MultiMarkdown has a table-building function using the pipe character. It’s easy and lets you put your day vs. plan comparison in a text file. Here is an example plan vs. day table in MultiMarkdown:
|The Plan|Hour|The Day|
|Start Up|7| ✓ |
|DEVONthink FG| 8 |Journaling|
||9| ✓ |
||10| ✓ |
||10:15| Shower & Tai Chi|
|Client Contract|11|Tisha Call|
And here it is rendered using Obsidian:
The advantage of this method is that you can work on it without jumping to a paper notebook or an iPad. The downside is that it is more fiddly to maintain as you go throughout the day. You can script the entries, but this is not nearly so simple as a pen and paper.
On Your Calendar
Keeping both your planned and actual events isn’t all that hard with a Calendar app. The secret is to make a new calendar called “The Plan” or something like that. Then as you get through the day, you just duplicate your events. Move the original calendar event, as planned, to the “Plan” calendar. Then adjust the copy to reflect how things went down. If you throw a block overboard during the day, you just move the original to the plan calendar. Here’s an example day reflecting both the plan and the day as it went down.

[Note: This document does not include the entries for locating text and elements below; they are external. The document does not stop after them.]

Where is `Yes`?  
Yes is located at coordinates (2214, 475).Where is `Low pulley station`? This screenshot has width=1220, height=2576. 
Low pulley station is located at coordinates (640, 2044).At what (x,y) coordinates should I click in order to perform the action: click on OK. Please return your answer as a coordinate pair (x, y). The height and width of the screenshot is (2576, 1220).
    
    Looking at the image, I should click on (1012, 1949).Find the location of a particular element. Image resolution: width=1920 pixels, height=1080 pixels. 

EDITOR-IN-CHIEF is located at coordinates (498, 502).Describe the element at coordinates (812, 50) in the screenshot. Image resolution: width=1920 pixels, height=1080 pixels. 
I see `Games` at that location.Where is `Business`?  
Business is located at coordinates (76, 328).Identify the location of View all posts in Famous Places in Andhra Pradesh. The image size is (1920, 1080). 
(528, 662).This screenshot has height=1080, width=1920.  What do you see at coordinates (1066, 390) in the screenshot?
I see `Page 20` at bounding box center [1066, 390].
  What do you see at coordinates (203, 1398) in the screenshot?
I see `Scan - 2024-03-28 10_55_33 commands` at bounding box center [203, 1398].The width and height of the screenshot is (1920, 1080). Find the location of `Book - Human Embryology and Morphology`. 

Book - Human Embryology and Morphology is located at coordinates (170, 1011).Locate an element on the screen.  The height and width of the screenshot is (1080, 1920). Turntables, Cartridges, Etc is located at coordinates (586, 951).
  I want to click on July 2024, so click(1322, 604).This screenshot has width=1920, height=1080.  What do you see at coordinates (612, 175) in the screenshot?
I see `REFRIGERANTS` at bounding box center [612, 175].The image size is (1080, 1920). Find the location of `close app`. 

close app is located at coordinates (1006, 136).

No matter how you go about this, I recommend not getting too hung up on tracking your blocks to the minute. Thirty-minute blocks are as granular as I ever go.
If you’ve made it this far in the article, you probably still think tracking the plan vs. the day is a pretty good idea. If, however, you’re having doubts whether all of this is worth it, I recommend you try it for 30 days. I find the feedback loop of routinely seeing my plans smack up against reality gives me a much better picture of how I’m doing and how much I can take on. The real trick is not getting too granular. You’re looking for significant trends here.
In terms of what is the best method, that is up to you. I’ve tried all four of these methods over the years. I currently am primarily doing this with a pen and paper. (If you must know, a Platinum 3776, medium nib with an architect grind and Rhodia A4 paper that I punch for a Levenger disc system.) In a jam, however, I can use any of the other methods as well. The point is that there is no single right way. You just need to find a way to consistently keep yourself honest, whether with a text file or a notebook.
If you want to try tracking the plan vs. the day for 30 days, grab a pad of paper and start. Set your timer for 15 minutes and write down what you think will happen that day. It doesn’t have to be perfect or pretty. Just do it every single day for 30 days in a row. After a month, you’ll be able to look back at how those plans compared with the actual outcomes of each day.
Remember: there is no single right way to do this, so find one that makes sense for you and stick with it for 30 days! At that point, you may find you’ve built a habit, and then you are home free.